Tuesday, January 10, 2017

Where is the Baltimore retail district?

Every time Jacques Kelly describes in the Sun how in his youth Baltimore turned festive for holiday shopping  at its great cluster of department stores at Howard and Lexington, today's absence of a retail district becomes more obvious. Looking at those old pictures of  bustling street-life on Lexington Street, one could become outright nostalgic.
 Lexington Street 1942

Living in Baltimore one comes to believe that great walkable shopping streets with tons of people crowding the sidewalks and glorious bright storefronts lining them have gone the way of the typewriter thanks to big box retail, malls and online shopping.

Until travels to San Francisco, New York, Chicago or even smaller peer cities like Pittsburgh prove otherwise: Hey, downtown shopping still exists, even in America!  Even nearby DC's K Street feels like Paris compared to the mostly empty sidewalks of downtown Baltimore. What is going on?

The Downtown Partnership's just released its most recent Nielsen report (with 2014 numbers).
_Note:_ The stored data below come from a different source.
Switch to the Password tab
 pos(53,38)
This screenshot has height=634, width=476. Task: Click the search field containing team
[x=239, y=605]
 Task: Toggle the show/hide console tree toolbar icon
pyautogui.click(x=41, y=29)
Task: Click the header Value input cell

It is very positive: More people live downtown old and young, more money is made downtown, more jobs more businesses, All, just not more retail.
Lexington Street 2015

The report also shows that the percentage of people living downtown (42,000 total in an area 1 mile around Pratt and Light Streets) and working in the City has even declined from 51% in 2009 to 48% in 2014. So much for the notion that more housing downtown would mean that people live where they work. Only 32% of all people who work downtown actually live in the City, that also slightly down from 34% in 2009.
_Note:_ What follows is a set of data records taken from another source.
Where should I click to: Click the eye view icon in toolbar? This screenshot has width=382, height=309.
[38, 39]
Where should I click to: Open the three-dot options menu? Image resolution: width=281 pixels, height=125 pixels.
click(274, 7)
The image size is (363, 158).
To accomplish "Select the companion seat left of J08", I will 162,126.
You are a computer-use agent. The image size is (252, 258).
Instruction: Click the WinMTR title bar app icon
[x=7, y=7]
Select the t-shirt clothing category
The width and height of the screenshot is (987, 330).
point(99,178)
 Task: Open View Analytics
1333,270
With its 42,000 downtown residents Baltimore compares well with other cities, more residents than Boston, Denver and San Diego in 2011 for example, although as much housing as those cities build downtown, they may have caught up by now. A similar comparison of retail area between cities isn't readily available, but it is obvious that Baltimore is lagging compared to all the cities in the chart maybe with the exception of Charlotte.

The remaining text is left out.